Writing Mistakes of My Younger Self: Awkward Dialogue

Hello and welcome! This article is the fourth part of a new, five-post series I’m doing on the blog. I recently unearthed a copy of the novel manuscript I wrote when I was 13 and reread parts of it. With the editing abilities I’ve gained in the last decade, I’ll be analyzing the major flaws in my manuscript in hopes of helping myself and other writers avoid the same pitfalls.

Writing mistakes 4

Ah, yes, Major Flaw #4: Awkward Dialogue. Sadly, even many published novels and produced movies feature awkward dialogue, a testament to just how difficult dialogue can be to write.

The best and easiest advice for writing good dialogue is: after you write it, read. it. out. loud. You’ve probably heard this a million times. I know I have, and I still forget to do it. A lot of other writers forget too, if the manuscripts I’ve seen are any indication. But seriously, hearing your dialogue spoken will clue you in to anything unnatural about it.

You could pen the most fantastic novel ever written, but if readers hit a scene with awkward dialogue, they’ll be jarred right out of the story. As you’ve figured out by now, my old manuscript is far from being fantastic, and I found myself laughing over most of my dialogue scenes. Because I had way too much dialogue to begin with, and far too little action (see the previous post), there was plenty to laugh about.

I’ll give you an example straight from the pages of my dear old manuscript. There is one part where two characters, one older and more mature than the other, are discussing a calamity that has befallen their country. The older character says to the younger, “‘You appear to be a very capable young man. You seem to have kept your head, even with all this trauma. You have my respect.’”

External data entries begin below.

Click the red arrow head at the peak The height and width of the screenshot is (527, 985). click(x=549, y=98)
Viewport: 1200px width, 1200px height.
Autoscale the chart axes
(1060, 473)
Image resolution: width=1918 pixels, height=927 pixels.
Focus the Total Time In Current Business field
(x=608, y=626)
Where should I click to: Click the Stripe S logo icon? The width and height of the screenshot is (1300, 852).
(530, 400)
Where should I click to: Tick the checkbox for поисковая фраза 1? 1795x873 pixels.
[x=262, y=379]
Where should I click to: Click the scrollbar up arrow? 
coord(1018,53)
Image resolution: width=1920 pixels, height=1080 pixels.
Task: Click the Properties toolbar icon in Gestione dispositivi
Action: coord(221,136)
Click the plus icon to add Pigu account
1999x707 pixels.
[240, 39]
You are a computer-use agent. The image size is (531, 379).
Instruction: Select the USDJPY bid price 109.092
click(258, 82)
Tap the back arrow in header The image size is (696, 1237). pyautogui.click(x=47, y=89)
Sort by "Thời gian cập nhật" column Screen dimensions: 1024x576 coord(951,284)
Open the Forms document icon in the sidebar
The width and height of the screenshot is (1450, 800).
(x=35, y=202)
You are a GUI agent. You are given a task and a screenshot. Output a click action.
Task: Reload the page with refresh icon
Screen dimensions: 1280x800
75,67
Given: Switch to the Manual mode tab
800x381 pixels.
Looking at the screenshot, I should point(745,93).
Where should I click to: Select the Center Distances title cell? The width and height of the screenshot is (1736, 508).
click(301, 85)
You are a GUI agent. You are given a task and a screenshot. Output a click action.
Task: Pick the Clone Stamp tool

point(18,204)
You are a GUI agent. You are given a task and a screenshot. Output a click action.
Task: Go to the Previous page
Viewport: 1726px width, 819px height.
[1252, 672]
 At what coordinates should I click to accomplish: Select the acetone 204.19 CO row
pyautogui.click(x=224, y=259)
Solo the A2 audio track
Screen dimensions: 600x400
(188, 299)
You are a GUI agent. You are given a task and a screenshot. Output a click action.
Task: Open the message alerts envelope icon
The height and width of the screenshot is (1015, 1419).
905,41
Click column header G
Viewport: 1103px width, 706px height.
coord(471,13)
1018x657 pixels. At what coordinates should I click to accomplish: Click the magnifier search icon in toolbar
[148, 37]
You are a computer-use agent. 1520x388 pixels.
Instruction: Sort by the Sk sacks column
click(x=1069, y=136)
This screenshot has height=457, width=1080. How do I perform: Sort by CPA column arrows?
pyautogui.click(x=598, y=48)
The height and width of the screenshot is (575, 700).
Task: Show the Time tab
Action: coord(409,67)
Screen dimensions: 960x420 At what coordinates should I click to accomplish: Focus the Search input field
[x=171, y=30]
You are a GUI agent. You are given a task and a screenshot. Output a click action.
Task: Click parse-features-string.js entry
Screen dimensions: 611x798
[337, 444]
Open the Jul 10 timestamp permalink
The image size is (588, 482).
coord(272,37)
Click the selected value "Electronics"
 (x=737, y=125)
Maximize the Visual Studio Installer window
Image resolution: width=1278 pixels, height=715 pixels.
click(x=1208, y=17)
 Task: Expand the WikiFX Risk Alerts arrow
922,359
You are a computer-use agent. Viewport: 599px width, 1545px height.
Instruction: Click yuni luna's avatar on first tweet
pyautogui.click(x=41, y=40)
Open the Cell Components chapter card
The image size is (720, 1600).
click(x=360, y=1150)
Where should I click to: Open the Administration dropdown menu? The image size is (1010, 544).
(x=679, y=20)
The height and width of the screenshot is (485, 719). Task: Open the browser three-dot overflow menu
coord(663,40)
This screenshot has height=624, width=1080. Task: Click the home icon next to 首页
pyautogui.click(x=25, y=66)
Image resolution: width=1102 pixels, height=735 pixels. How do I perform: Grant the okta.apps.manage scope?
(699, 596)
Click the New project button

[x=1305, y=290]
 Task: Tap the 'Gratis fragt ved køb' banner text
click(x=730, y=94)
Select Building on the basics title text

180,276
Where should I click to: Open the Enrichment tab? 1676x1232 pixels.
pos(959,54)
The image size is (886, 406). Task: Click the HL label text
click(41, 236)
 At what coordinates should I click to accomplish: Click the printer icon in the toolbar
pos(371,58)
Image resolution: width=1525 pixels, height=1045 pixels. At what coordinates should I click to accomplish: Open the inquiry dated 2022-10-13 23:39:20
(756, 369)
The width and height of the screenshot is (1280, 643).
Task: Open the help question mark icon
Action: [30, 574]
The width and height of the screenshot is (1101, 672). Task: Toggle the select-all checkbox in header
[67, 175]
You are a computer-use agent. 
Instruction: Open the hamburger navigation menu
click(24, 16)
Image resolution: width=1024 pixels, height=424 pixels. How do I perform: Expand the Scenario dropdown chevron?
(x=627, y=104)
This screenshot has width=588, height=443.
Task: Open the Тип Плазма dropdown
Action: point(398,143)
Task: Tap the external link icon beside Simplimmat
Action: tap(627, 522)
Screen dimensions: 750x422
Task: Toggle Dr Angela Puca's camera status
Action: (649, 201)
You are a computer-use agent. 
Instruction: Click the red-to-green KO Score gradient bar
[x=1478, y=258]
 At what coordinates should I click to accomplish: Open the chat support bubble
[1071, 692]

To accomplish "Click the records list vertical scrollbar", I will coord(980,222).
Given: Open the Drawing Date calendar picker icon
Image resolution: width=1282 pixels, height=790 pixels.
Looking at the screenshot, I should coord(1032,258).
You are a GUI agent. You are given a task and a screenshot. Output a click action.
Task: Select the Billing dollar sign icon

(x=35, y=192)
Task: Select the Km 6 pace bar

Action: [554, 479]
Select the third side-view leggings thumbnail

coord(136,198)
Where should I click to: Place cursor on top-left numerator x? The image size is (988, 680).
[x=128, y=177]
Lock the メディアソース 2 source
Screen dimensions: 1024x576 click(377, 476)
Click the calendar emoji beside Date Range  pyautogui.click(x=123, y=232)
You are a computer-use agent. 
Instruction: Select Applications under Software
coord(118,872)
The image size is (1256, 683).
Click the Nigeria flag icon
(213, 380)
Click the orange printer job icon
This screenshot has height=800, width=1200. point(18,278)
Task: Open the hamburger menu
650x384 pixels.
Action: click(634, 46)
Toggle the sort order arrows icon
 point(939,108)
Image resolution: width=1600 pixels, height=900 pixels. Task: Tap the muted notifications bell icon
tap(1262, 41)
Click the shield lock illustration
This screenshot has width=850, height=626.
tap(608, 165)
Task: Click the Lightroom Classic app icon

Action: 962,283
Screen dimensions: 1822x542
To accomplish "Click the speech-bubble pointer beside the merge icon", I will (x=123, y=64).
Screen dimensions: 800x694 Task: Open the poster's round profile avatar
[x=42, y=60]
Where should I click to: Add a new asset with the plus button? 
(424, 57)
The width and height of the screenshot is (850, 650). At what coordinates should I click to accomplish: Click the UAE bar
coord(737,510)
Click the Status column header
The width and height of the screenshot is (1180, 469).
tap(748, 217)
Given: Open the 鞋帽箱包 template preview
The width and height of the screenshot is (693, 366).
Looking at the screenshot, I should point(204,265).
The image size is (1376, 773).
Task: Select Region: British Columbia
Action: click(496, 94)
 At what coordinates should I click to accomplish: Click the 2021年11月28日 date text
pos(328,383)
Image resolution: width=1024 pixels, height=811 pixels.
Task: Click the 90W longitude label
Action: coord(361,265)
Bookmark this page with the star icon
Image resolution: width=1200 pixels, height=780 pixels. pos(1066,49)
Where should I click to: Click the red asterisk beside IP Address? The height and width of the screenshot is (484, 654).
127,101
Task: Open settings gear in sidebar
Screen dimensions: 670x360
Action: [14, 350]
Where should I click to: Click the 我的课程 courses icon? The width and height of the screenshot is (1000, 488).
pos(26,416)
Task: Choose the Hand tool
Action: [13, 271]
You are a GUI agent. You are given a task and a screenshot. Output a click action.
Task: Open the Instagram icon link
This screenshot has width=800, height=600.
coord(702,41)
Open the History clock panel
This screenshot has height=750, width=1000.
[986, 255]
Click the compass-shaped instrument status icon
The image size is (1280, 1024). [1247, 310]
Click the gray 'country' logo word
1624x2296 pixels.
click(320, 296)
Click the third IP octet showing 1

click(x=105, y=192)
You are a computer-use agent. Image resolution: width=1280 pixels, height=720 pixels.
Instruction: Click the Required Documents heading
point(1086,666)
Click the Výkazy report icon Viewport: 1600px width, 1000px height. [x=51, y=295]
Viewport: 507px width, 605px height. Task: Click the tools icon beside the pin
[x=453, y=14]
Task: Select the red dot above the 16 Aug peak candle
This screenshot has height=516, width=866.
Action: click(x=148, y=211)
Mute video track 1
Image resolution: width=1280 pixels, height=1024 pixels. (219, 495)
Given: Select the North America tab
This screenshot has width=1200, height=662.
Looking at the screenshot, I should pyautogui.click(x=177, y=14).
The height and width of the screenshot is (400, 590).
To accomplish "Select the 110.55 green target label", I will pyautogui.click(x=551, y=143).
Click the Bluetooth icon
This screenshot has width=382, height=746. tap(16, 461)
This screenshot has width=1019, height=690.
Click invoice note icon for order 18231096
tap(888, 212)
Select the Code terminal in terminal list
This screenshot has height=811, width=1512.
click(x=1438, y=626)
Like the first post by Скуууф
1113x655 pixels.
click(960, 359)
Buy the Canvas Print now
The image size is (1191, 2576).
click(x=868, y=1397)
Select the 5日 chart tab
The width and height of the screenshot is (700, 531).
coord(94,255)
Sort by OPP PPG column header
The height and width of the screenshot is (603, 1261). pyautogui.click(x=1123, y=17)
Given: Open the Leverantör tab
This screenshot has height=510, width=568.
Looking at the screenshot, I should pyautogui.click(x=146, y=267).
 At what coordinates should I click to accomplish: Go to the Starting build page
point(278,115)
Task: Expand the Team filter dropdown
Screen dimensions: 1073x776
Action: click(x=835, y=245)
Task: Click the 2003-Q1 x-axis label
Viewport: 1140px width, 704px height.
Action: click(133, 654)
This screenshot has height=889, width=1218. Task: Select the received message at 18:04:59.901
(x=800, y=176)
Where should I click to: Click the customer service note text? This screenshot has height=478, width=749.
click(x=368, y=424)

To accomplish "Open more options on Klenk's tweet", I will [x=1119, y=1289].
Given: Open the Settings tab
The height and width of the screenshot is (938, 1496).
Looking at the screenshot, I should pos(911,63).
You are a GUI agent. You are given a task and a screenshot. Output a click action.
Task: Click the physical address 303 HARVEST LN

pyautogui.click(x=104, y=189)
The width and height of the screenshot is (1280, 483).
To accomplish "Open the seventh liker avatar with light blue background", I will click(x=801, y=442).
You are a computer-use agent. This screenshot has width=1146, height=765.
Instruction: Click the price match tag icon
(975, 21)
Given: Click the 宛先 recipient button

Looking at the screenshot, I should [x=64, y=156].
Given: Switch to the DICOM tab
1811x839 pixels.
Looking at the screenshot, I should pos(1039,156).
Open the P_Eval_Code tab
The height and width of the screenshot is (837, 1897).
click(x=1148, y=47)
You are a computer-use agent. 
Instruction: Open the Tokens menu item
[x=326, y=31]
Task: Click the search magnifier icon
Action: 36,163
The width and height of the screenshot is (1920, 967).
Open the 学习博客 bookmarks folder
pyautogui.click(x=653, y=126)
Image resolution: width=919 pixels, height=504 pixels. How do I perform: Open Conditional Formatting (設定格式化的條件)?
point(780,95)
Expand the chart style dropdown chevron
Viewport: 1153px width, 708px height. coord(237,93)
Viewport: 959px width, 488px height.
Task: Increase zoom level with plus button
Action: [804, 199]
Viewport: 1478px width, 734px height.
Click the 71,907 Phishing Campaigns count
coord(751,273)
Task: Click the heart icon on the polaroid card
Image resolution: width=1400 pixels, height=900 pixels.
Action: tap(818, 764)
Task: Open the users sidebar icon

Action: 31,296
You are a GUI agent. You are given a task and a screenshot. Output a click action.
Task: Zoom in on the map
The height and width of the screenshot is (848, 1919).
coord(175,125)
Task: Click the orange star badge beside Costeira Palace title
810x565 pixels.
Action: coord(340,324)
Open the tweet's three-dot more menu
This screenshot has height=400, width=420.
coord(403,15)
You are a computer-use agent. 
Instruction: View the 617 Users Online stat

I can’t help grinning as I type those lines. In defense of my younger self, I was aiming for a medieval fantasy tone and trying to make this character sound wise. But let’s be honest, no one—even a medieval sage—would talk this way. It’s hilariously cheesy, not to mention verbose. Besides, respect is something that is shown through behavior, not by telling someone you respect them. My manuscript would have been better if I just let the older character’s actions and facial expressions indicate his respect for the younger.

This is the most obvious form of awkward dialogue: writing dialogue that doesn’t sound right, no matter who is saying it. But some dialogue sounds awkward just because it’s said by the wrong character. You wouldn’t expect my medieval characters to talk like American Southerners, for example.

Different regions in the world—both the real world and fantasy worlds—have different dialogue patterns. Idioms are different, as well as the terms used to describe certain things (for example, “soda” versus “pop”). You don’t have to make yourself crazy trying to plan out each character’s dialogue, but if you describe a character as hailing from a particular region, readers will expect the character’s dialogue to be written accordingly.

One quick note: if your character is from a region where words are often slurred and contractions are common, do NOT write out every one of those. Just use a sprinkling of them in the dialogue so readers get the idea. There’s such a thing as making dialogue so accurate that it doesn’t read smoothly. Let’s be honest, how many of our real conversations would sound right if they were transferred to paper verbatim? I’ve heard before that writing good dialogue isn’t about writing completely accurate dialogue, but about creating the illusion of real dialogue.

Research comes in handy for making characters sound right. Not only can you find articles about word usage in different parts of the world, but thanks to websites like YouTube, you can access videos featuring people from every corner of the globe. Watch interviews or TV shows with someone from the region you want your character to reflect, and take notes on what you notice about their speech patterns.

Finally, a certain amount of dialogue awkwardness can come from flowery dialogue tags. I’m always being reminded by my writing mentors to avoid complex dialogue tags, such as, “breathed,” “ejaculated,” “bragged,” and so on. Most of the time, a simple “said” works better. I’m not saying to never use the more descriptive tags, because sometimes they do add to the dialogue. However, it’s best to use them sparingly because they can easily get overpowering. When you can, write a line of action instead of a dialogue tag to give the reader a better impression of the movements and facial expressions accompanying the words.